House debates
Monday, 16 March 2009
Questions without Notice
Climate Change
2:08 pm
Tony Zappia (Makin, Australian Labor Party) Share this | Link to this | Hansard source
My question is to the Minister for the Environment, Heritage and the Arts. Will the minister outline the government’s consistent and comprehensive approach to tackling dangerous climate change?
Peter Garrett (Kingsford Smith, Australian Labor Party, Minister for the Environment, Heritage and the Arts) Share this | Link to this | Hansard source
I appreciate the applause I am getting from the other side of the House; I did not realise we had so many music fans! I thank the member for his question, because the Rudd government is taking an economically responsible approach to tackling climate change. It is building a low-pollution economy by introducing the Carbon Pollution Reduction Scheme—
Harry Jenkins (Speaker) Share this | Link to this | Hansard source
Order, those on my left! For fear of being misunderstood, the minister is here for his day job today. He will be listened to.
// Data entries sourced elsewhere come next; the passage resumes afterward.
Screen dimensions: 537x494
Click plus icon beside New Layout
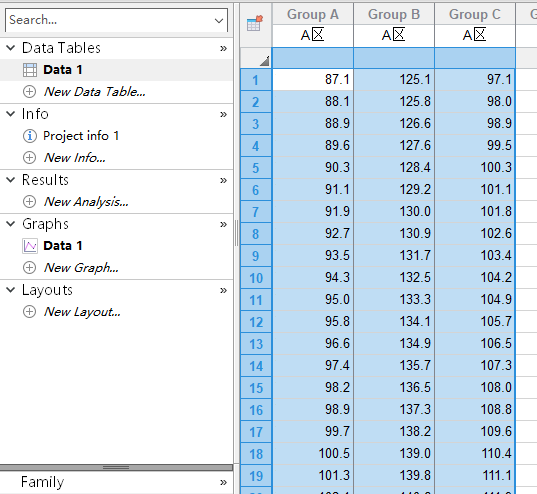pyautogui.click(x=29, y=312)
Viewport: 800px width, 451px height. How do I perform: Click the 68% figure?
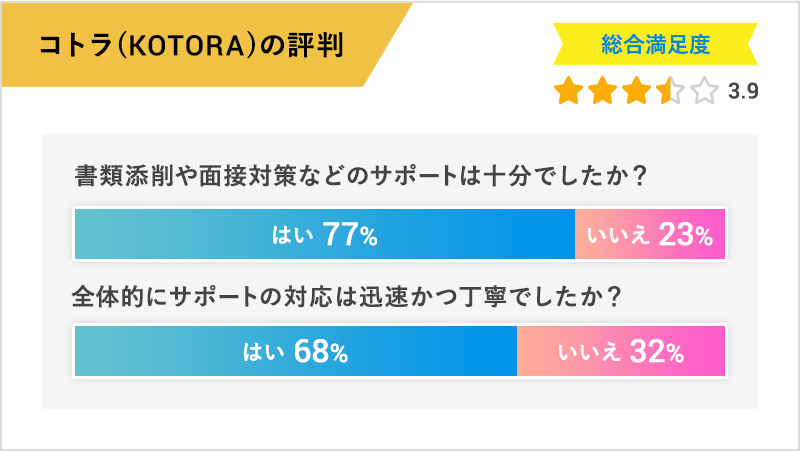[320, 352]
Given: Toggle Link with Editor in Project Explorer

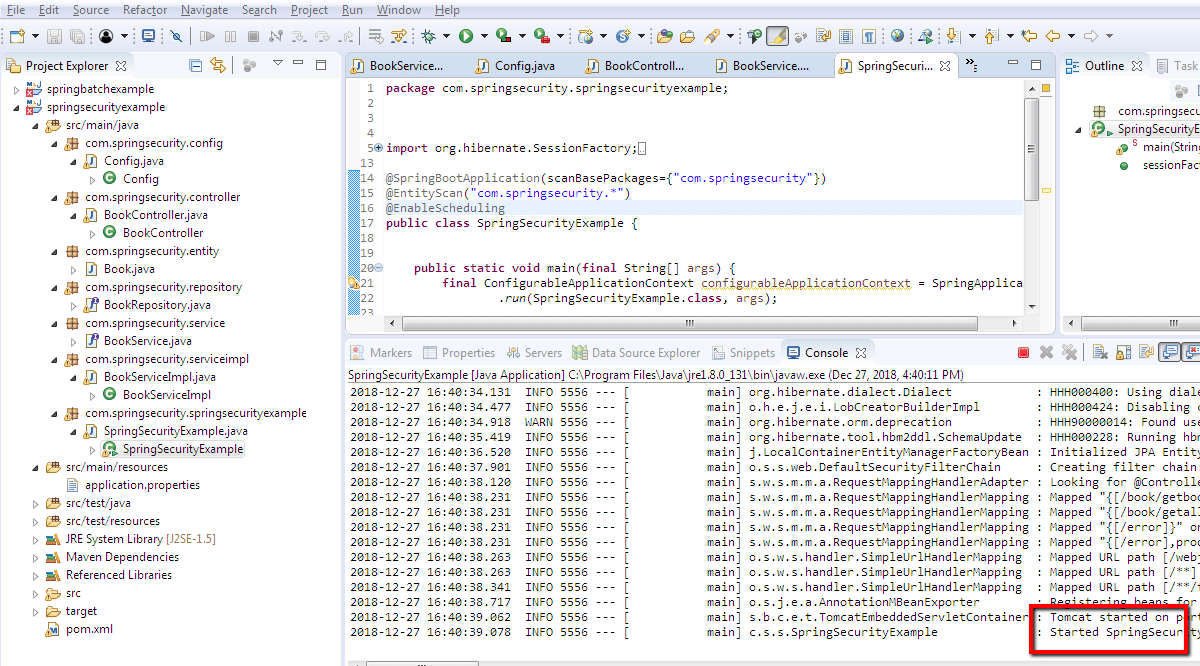Looking at the screenshot, I should pyautogui.click(x=217, y=66).
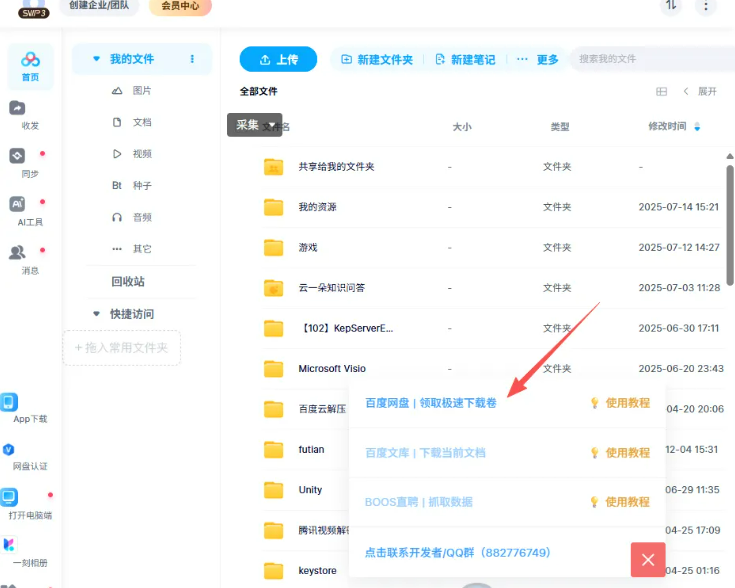Open the 采集 dropdown button

point(254,125)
Peter Garrett (Kingsford Smith, Australian Labor Party, Minister for the Environment, Heritage and the Arts) Share this | Link to this | Hansard source
It is a day job I relish, Mr Speaker. The government is bringing forward practical action on energy efficiency for households through insulation and solar hot water for around three million Australian homes. We know that the longer we wait to take action on climate change the more it will cost and the more jobs that will be lost as a result of the drastic impact climate change can bring.
As the Prime Minister just said to the House, as we are one of the hottest and driest continents on earth, Australian jobs will be hit hardest and fastest by climate change. So we need to act; we need to grow jobs in clean, low-pollution Australian industries. When he was my predecessor as the former environment minister, and most recently when he wanted the Liberal Party leadership, the Leader of the Opposition himself acknowledged the importance of climate change and said that he was all for an emissions trading scheme. In 2007 he noted that putting a price on carbon was ‘essential’. In May 2008 he said:
… the emissions trading scheme is the central mechanism to decarbonise our economy.
Christopher Pyne (Sturt, Liberal Party, Shadow Minister for Education, Apprenticeships and Training) Share this | Link to this | Hansard source
Mr Speaker, I rise on a point of order on relevance. The minister was asked about the emissions trading scheme and again they seem to be confusing the Shergold emissions trading scheme with the current government’s emissions trading scheme. He is not being relevant—
Harry Jenkins (Speaker) Share this | Link to this | Hansard source
The member for Sturt will resume his seat. There is no point of order.
Peter Garrett (Kingsford Smith, Australian Labor Party, Minister for the Environment, Heritage and the Arts) Share this | Link to this | Hansard source
As the Prime Minister noted, the Leader of the Opposition also spoke on this in an earlier interview with Laurie Oakes, and on Lateline on 9 July he said:
… the Howard Government’s policy last year, was that we would establish an emissions trading system not later than 2012. It was not conditional on international action.
He went on to say:
… John Howard decided and the Cabinet decided last year that we would move on an emissions trading scheme come what may.
That was the Howard government’s policy, and that was the opposition’s policy last year—moving on an emissions trading scheme ‘come what may’. What has happened is that we have had a phalanx of climate change deniers, we have had the member for Higgins suddenly speaking up and now the opposition leader has said this morning:
I would not support finalising the design this year.
The reason he has given is:
Even the best designed scheme in theory needs to have the input of the knowledge of what happens at Copenhagen and what the Americans will do.
So we have gone from ‘not conditional on international action’ and doing it ‘come what may’, with an ETS as the ‘essential mechanism’, to absolute delay. What has happened in the intervening period? We know what has happened. When he was environment minister the Leader of the Opposition was campaigning for an emissions trading scheme; now he is campaigning for his own position as leader and he is against emissions trading. The Leader of the Opposition is not waiting to see what America does on emissions trading; he is waiting to see what the member for Higgins actually says.
Regrettably on a matter as serious as this, the only job that is being protected by the Leader of the Opposition is his own. Those future jobs that Australians will get from taking decent and prudent action on climate change will now be delayed. Only sceptics believe that delaying action on climate change is good for jobs, because they do not believe that climate change actually poses a risk to jobs. But the Rudd government understands that failure to deliver the Carbon Pollution Reduction Scheme will result in jobs being lost in tourism, agriculture and food production as a result of climate change impacts. The opposition leader’s retreat on climate change puts at risk the future of our environment, economy and jobs. This government will continue to prudently and purposefully take responsible action on climate change because Australians expect nothing less.